Meglio la radio o internet?
«Sono cresciuto con la radio, ma sinceramente non saprei come paragonare la radio con internet. Sono due mezzi molto lontani fra di loro. Diciamo che a volte mi sono servito di internet per diffondere alcune trasmissioni radio che avevo fatto».
In “Mondovisione” si coglie un senso di amarezza e sembra esserci più spazio per il messaggio parlato più che suonato.
«C’è, credo, soprattutto un senso di indignazione. Però non c’è rassegnazione e continuo a parlare di speranza. Dal punto di vista musicale sono molto contento del risultato sonoro».
Nel concerto, sul maxischermo, a un certo punto appare la scritta “Chi doveva pagare non ha mai pagato”.
«Gli impuniti sono tanti. Per esempio gli artefici della bolla finanziaria che ha prodotto i guasti economici in cui stiamo versando».
Ne “Il sale della terra” parla di potere, di politica.
«Sì, e nel concerto facciamo vedere degli aforismi sul potere. È un brano in cui l’ironia è molto amara, non sembra quasi ironia, c’è un’indignazione che va oltre questa ironia, nel vedere quanto la politica abbia il potere di corrompere chi si ritrova ad averlo fra le mani e la cui prima paura è sempre quella di perderlo».
Prosegua...
«Ho voluto ricordare con pochissimi numeri il costo totale della politica. Sono dati che chiunque trova ovunque, se decidi di metterli su uno schermo vuol dire che ti piace pensare che la gente faccia una riflessione non solo sulle parole ma anche su pochi dati che hanno a che fare con la difficoltà a far funzionare questo paese. Questa crisi è figlia di diversi aspetti, quello che ci han detto è che è figlia di una crisi mondiale e i responsabili di quella crisi è evidente che non hanno pagato. Chi ha pagato è chi non ha commesso niente».

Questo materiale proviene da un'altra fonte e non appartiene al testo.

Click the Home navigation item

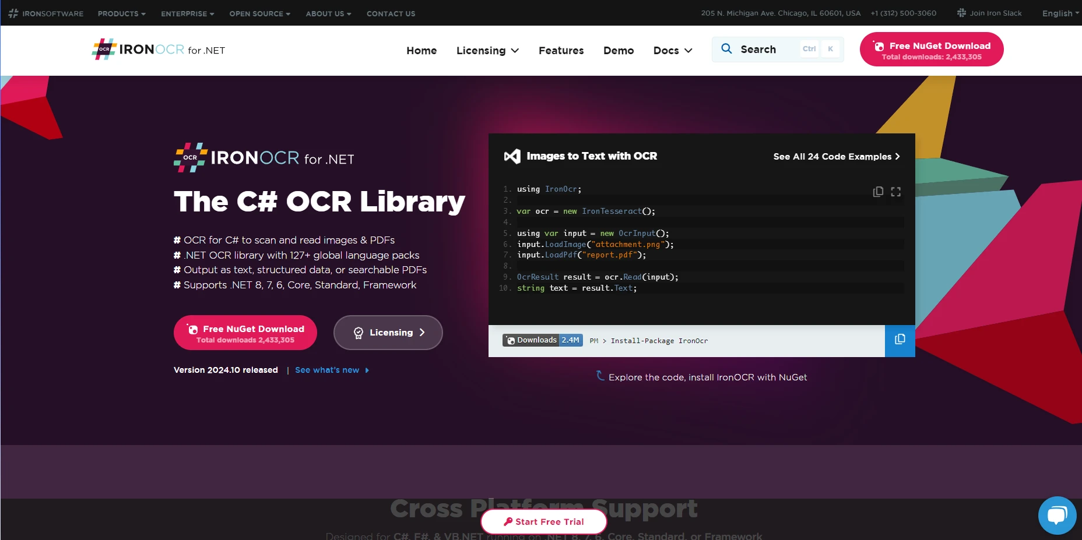coord(421,51)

Lei crede, le piace questo Papa?
«Sono stato cattolico e questo credo voglia dire che uno non smette mai di esserlo del tutto. Ho un forte bisogno spirituale e questo Papa mi piace molto».

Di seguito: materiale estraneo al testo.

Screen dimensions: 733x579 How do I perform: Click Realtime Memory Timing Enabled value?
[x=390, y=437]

Il disco e il tour a cui è più affezionato?
«Non riesco a fare classifiche di questo tipo. Di certo, però, questo è un tour particolarmente riuscito sotto tutti gli aspetti».
Arriva prima il prossimo libro o il prossimo disco?
«Per il momento arriva prima il concerto di Trieste».
Ha ancora un sogno?
«Sono fedele al titolo della canzone che chiude “Mondovisione”: sono sempre i sogni a dare forma al mondo. Il che vuol dire anche che non smetto mai di produrne...».
E Luciano Ligabue, in arte solo Ligabue, unico italiano assieme a Vasco (ma non chiedetegli della vera o presunta rivalità...) capace ancora di riempire gli stadi, i suoi “sogni di rock’n’roll” continua a produrli ormai da quel lontano 1990 in cui pubblicò il suo primo album, quello di “Balliamo sul mondo”, “Non è tempo per noi” e appunto “Sogni di rock’n’roll”.
Il pubblico lo ama, ama le sue canzoni ma lo considera anche una sorta di maître à penser. Che però non si prende mai troppo sul serio. Sostiene infatti: «Una volta ho detto che “avere un pubblico” è un’espressione secondo me inappropriata. Il pubblico non lo possiedi mai, ti viene dato in prestito per un certo periodo di tempo e poi cambia si modifica nel tempo. Quando mi ritrovo a parlare di pubblico mi sento sempre di mancare un po’ di rispetto nei confronti dell’unicità di ognuno di loro...».